At compile time, we enrich the data schema of
a WebML-specified web application with a few standard entities for recording
the interactions with web services (Figure 3). The Message and Operation
entities correspond to the WSDL model [4]. We also use a Conversation entity to
model a sequence of web service operations, belonging to one or several web
services, involving the interaction of zero or more users with the web
application. For a more abstract description level, we use MessageType and
OperationType entities [4], as well as a ConversationType entity.
To the basic set of WebML graphical primitives
[3] we add six new ones (Figure 4), derived from the types of WSDL web service
operations, and from the particular aspects of the interaction between a Web
site and web services.
Figure 4. New WebML primitives for Web
services.
To reflect the WSDL specification, we
introduced icons for one-way, notification, request-response, and
solicit-response operations. In the case of two-message operations
(request-response and solicit-response), there are two ways in which the web
site designer may choose to use them in the site. The difference is in whether
or not, he wishes to impose some actions to take place in the Web
application in the time interval between sending a request and receiving a
response (respectively, between receiving a solicitation and sending a
response). If no action can take place in-between, from the web application’s
perspective, we term the operation synchronous. If some action is taken
by the user and/or automatically performed by the application between the two
messages, the operation is asynchronous.
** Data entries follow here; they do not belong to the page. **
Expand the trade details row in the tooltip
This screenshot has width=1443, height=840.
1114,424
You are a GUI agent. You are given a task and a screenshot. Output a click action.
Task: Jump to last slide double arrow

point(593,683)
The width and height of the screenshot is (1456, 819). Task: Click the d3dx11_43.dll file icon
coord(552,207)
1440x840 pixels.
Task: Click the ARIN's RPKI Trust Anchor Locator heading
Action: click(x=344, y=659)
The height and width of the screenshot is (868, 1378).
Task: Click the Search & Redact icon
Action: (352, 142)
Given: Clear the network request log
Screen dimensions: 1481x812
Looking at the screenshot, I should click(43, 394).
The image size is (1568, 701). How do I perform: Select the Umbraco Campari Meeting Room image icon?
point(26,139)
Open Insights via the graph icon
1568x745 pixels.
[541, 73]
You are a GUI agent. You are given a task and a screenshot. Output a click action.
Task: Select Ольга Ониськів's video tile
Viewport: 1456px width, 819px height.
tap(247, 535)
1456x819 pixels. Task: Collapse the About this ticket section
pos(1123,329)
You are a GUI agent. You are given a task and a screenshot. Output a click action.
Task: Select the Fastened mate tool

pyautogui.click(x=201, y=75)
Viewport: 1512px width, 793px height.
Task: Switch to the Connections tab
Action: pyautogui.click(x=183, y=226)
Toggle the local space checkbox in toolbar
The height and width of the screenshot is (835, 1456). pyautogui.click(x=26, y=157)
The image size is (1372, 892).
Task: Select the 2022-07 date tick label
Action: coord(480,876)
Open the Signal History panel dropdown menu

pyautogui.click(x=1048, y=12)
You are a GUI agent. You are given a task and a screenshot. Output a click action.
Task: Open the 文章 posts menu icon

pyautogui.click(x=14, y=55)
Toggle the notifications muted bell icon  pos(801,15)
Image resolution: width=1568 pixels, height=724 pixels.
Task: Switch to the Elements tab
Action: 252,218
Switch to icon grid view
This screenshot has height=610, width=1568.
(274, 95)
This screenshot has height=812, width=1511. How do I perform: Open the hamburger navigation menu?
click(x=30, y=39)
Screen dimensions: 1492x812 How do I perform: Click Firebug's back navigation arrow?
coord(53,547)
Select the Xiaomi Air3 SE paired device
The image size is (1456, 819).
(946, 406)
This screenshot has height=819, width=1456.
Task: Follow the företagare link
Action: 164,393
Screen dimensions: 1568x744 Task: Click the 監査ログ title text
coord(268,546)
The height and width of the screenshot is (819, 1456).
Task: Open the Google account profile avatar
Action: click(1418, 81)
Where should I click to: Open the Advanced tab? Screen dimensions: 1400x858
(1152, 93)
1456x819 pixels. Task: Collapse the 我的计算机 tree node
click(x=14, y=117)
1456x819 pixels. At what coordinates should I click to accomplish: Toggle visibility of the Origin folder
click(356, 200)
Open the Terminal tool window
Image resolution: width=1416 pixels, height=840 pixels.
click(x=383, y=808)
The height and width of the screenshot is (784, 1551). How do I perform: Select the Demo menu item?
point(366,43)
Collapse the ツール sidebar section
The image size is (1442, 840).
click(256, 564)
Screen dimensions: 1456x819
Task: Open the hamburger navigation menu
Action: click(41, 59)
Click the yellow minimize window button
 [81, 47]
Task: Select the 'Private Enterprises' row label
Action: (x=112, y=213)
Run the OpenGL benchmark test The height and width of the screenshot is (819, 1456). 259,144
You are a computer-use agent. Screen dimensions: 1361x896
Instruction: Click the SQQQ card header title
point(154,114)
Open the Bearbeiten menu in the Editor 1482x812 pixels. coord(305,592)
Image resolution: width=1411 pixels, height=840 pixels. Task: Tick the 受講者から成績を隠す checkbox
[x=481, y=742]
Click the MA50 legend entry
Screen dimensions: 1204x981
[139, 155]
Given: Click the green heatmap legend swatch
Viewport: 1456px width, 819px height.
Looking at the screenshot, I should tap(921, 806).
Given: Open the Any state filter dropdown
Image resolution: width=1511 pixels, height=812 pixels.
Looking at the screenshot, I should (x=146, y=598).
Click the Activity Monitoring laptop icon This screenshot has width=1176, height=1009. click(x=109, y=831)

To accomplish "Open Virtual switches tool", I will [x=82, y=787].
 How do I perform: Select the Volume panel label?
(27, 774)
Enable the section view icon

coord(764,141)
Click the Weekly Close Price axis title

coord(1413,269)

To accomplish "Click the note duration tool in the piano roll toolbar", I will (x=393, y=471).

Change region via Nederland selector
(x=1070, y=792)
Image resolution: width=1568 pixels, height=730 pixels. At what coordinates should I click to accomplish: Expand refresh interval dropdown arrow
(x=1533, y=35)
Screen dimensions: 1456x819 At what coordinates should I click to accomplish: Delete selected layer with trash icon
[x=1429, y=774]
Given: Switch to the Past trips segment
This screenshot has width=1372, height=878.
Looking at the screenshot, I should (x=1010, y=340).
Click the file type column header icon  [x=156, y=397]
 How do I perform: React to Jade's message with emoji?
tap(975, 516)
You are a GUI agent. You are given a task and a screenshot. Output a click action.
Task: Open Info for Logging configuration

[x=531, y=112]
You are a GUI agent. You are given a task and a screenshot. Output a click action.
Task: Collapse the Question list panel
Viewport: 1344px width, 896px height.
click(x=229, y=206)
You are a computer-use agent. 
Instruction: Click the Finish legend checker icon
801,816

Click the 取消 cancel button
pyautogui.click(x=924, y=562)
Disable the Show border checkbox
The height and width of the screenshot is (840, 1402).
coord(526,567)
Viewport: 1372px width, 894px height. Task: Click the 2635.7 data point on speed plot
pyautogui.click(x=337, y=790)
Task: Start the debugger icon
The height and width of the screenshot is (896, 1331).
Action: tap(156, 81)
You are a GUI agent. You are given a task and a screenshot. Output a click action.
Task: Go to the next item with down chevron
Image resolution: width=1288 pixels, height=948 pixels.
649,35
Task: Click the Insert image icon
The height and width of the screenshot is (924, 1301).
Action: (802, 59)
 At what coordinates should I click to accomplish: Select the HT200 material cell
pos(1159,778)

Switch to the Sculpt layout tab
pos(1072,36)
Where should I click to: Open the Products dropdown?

This difference leads us to the
six, instead of four, WebML operations for interacting with web services.
Conversation creation and ending are designated
by special markers attached to any Web service operation, as shown in Figure 4.
WebML runtime extensions. These extensions are depicted in bold lines and fonts in Figure 2. We extend the runtime to support exchanging web service messages: we add a SOAP sender/listener, and a Conversation Manager for conducting long-running interactions with a service. Finally, we extend the site generation algorithm to produce descriptors for each of the new primitives, which will be used in the generated JSP pages.
A complete example of WebML design for a data- and service-intensive Web
application is presented on the full-sized poster.